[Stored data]
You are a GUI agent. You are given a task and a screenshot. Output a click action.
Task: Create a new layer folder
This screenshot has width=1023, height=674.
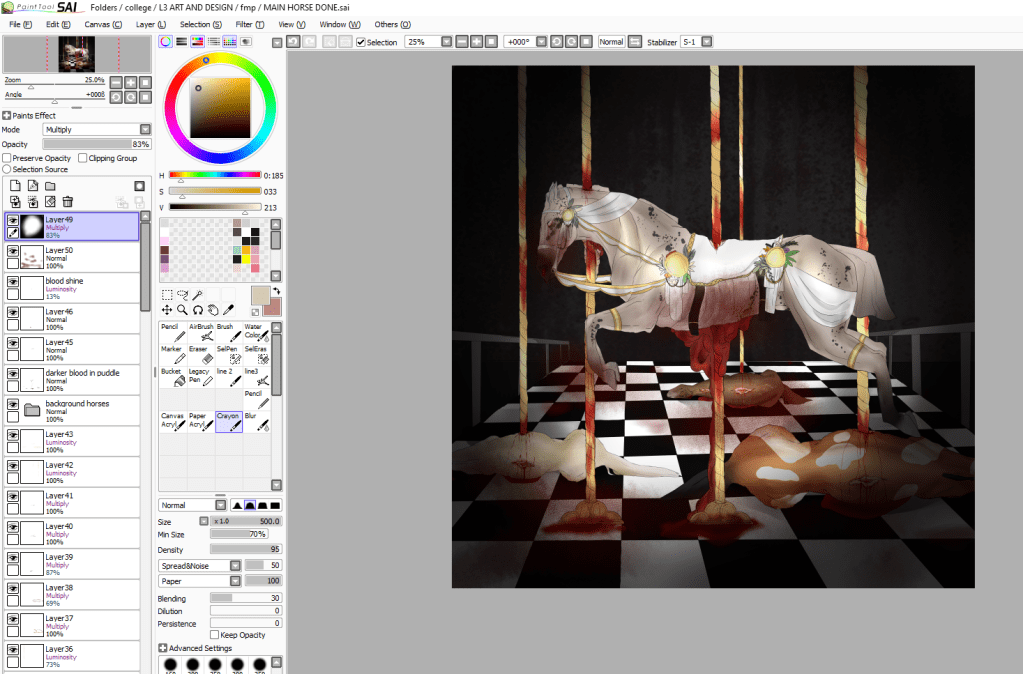50,186
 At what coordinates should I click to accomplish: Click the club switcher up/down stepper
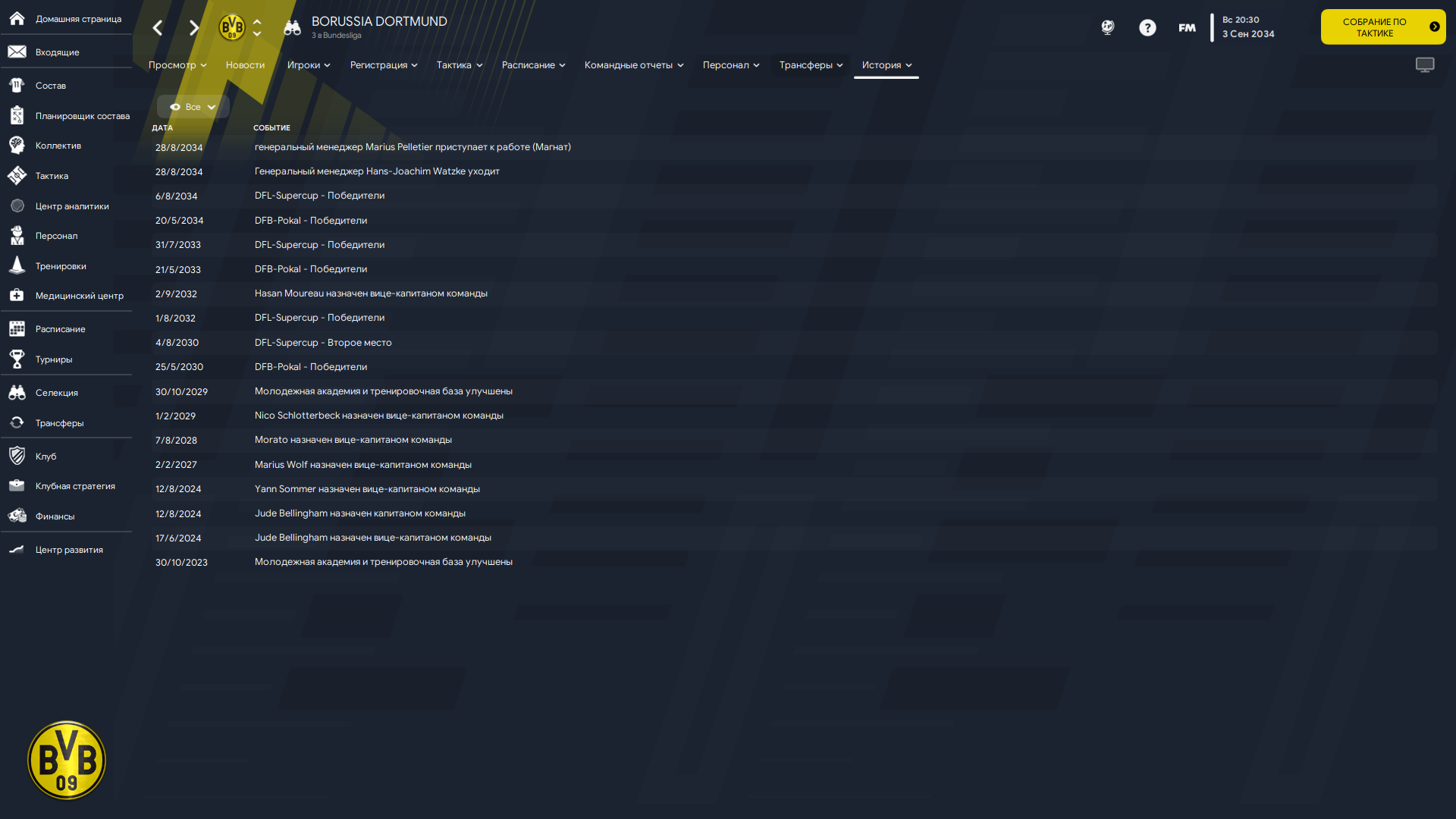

**What is required:** Skip every picture and transcribe the data above exactly.

**Solution to the exercise:**
You are a GUI agent. You are given a task and a screenshot. Output a click action.
Task: Create a new layer folder
This screenshot has width=1023, height=674.
50,186
 At what coordinates should I click to accomplish: Click the club switcher up/down stepper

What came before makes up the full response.